Network research draws upon innovations within the ECMO Program, Fetal and Pregnancy Health Program, and Neuro NICU, all of which are critical to improving the care of infants.

Improving Patient Safety through Simulation Training for Labor and Delivery Teams

Just as pilots train on flight simulators to practice their skills, learn new ones and make flying safer, the OB Simulation Program provides labor and delivery teams with a safe way to practice emergency situations without danger to patients. Using live actors and mannequins, OB Sim staff create realistic scenarios designed to teach obstetric teams the technical, behavioral and communication skills necessary for optimal performance when faced with a real life emergency situation. 

The training team at Lucile Packard Children’s Hospital Stanford has over ten years’ experience with hundreds of courses conducted. Recipients of the Kaiser Innovation in Education award, we are known as the national and international leader in multi-disciplinary “in-situ” obstetric simulation at the point of care. Our Stanford Health Care faculty includes obstetric simulation experts, advanced practice nurse educators, obstetricians, and obstetric anesthesiologists — all of whom practice at a busy, high acuity center.

Stanford University School of Medicine is the birthplace of the world’s first simulated delivery room at the Center for Advanced Pediatric and Perinatal Education (CAPE), launched in 2002. The healthcare professionals at CAPE draw upon aviation research to conduct studies and operate our NeoSim, CounselSim, ECMOSim, and OB-NeoSim training programs, all of which involve simulation and debriefing.

For more information about our OB Simulation Training opportunities or to schedule a training for your team call (650) 497-8284 or download the OB Simulation Program brochure.

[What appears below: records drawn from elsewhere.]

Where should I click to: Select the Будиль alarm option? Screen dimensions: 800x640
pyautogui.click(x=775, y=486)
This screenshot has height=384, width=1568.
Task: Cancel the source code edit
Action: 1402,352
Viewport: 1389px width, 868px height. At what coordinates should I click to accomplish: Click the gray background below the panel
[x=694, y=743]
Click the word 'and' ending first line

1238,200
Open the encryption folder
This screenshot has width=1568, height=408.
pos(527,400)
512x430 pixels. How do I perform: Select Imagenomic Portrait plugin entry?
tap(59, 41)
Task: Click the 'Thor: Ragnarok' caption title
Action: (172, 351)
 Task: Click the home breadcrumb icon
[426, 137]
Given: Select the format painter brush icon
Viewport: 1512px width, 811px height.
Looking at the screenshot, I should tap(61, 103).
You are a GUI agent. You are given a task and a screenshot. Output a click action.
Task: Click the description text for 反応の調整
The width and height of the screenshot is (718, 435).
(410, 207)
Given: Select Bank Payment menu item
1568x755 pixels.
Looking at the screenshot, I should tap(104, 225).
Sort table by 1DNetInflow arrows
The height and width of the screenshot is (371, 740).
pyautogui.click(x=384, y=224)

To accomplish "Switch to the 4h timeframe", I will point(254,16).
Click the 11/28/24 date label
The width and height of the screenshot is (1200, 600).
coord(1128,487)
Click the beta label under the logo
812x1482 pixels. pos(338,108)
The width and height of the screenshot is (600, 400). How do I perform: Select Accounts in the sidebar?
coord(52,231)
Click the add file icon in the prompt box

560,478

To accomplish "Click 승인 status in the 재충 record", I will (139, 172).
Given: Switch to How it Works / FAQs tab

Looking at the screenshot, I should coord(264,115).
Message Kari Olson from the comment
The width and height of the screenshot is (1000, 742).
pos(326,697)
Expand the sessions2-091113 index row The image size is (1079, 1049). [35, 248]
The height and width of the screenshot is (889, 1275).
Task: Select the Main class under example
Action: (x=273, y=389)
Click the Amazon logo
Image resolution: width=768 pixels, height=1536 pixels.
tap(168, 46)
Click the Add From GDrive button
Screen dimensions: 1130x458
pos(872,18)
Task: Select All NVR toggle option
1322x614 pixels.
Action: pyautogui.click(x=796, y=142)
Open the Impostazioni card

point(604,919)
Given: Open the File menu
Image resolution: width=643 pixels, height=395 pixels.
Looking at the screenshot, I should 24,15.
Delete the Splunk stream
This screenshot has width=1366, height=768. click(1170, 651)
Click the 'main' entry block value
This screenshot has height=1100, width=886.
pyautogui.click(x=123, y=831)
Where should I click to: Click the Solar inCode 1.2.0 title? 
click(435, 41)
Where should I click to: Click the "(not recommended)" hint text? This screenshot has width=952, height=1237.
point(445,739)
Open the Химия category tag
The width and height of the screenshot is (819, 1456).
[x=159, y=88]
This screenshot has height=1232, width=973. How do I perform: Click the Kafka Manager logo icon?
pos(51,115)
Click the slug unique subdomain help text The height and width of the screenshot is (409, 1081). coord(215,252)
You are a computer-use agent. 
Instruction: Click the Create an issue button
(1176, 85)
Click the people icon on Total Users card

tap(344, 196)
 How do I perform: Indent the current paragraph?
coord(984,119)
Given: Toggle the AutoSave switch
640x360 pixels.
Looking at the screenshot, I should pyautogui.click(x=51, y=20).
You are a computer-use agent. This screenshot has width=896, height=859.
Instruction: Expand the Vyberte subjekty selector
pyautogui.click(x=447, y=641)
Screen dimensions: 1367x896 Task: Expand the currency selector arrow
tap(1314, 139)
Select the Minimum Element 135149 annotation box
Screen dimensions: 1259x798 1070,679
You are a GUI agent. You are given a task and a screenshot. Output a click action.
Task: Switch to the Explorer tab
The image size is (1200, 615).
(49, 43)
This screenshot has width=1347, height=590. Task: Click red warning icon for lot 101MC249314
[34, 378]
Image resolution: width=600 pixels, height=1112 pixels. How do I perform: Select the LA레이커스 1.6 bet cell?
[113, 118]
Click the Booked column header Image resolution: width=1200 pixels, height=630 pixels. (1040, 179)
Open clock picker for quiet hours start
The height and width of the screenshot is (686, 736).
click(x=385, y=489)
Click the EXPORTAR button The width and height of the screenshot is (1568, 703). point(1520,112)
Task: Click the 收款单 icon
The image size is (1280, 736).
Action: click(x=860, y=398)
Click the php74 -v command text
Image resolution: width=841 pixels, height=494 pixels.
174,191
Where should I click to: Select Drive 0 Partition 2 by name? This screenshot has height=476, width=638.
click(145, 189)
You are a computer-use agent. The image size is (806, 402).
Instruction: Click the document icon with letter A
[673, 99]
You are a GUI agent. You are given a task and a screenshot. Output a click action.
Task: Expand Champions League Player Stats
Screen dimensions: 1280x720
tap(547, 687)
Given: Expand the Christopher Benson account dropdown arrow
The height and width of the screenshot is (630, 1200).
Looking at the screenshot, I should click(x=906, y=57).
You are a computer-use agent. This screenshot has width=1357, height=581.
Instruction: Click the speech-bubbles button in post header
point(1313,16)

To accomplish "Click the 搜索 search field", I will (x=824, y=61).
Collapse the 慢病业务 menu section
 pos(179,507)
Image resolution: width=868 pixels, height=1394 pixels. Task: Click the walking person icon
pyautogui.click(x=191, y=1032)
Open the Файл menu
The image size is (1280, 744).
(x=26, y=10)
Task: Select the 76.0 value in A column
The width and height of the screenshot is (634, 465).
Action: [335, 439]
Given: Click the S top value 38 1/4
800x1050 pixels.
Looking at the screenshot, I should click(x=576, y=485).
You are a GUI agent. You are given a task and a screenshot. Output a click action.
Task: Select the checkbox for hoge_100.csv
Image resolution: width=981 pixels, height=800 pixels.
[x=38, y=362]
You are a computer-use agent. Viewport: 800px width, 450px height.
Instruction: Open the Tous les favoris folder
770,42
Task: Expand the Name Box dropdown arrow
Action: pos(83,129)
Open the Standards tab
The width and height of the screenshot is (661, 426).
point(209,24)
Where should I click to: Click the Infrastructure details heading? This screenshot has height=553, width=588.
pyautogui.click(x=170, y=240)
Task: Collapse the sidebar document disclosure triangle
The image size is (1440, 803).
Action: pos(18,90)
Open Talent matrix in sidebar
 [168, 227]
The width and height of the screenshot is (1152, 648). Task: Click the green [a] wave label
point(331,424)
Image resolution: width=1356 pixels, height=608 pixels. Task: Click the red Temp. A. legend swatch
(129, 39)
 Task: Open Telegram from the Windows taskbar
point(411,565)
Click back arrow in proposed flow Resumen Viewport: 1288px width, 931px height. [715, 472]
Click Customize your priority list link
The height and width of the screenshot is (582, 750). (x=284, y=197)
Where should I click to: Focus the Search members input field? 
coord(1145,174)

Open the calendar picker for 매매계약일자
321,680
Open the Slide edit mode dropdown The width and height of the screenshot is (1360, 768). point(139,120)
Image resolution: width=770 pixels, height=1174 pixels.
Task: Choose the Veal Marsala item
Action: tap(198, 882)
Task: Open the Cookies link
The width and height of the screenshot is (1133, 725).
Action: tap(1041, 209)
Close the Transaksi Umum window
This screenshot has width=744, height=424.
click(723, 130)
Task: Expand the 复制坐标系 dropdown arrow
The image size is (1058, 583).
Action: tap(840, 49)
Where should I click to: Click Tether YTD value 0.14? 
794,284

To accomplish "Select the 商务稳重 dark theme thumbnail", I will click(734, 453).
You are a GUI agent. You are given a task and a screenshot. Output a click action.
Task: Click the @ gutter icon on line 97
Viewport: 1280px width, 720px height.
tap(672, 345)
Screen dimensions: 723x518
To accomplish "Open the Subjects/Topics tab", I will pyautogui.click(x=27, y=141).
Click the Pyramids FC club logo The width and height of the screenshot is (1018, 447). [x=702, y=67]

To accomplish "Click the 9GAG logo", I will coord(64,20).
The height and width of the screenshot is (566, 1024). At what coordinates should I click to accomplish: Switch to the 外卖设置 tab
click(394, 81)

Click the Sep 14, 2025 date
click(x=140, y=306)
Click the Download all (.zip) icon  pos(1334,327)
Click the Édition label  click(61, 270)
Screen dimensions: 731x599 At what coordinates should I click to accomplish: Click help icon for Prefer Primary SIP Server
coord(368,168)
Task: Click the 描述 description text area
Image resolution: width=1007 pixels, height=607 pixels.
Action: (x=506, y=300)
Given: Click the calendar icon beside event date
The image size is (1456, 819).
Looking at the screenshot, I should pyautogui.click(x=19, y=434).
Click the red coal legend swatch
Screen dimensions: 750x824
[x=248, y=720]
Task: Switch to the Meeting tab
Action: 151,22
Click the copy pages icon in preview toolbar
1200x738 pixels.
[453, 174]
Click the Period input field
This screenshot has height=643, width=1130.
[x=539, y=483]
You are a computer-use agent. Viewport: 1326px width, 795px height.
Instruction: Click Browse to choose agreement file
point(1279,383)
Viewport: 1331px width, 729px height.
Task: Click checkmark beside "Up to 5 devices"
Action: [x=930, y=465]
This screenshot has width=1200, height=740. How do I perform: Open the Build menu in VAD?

A Birthplace of Modern Neonatology

As global leaders in neonatology—the study and practice of caring for newborns—our physician-scientists have advanced their field in the United States for more than half a century. They have developed care methodologies that have become common practice. Instead of focusing exclusively on repair of disorders, they work to prevent many conditions from happening. Innovations include the creation of the first Premature Research Center, the development of the first apnea monitor, development and use of radiant-warmed transport incubators, design of novel phototherapy and imaging devices, and optical imaging of infection and gene expression in vivo. Learn more about our breakthrough innovations.

Neonatology Quality Care Initiatives

The School of Medicine also serves as the coordinating center for the California Perinatal Quality Care Collaborative, which collects data on over 90 percent of the NICUs in the state. By linking CPQCC databases to vital records collected by the Office of Statewide Health Planning and Development, we have even more opportunities to assess prenatal, neonatal, and post-natal care delivery. We incorporate all California perinatal databases with the Vermont Oxford Network existing databases that include information on very low birth weight infants (≤ 1500 grams) and infants over 1500 grams who are admitted to a NICU at one of its nearly 1000 participating centers around the world.

Learn more about our commitment to quality care improvement.

Life Course Care of the High-Risk Infant

We are committed to ensuring the ongoing care of our newborns through our partnership in the CPQCC with California Children’s Services (CCS) to administer the statewide High-Risk Infant Follow-Up (HRIF) Quality Care Initiative. The CCS HRIF Program follows high-risk newborns through their third birthday. The Division of Neonatal and Developmental Medicine includes a Developmental-Behavioral Pediatrics section where a dedicated research team conducts several studies that assess the neurodevelopmental outcomes of children born preterm.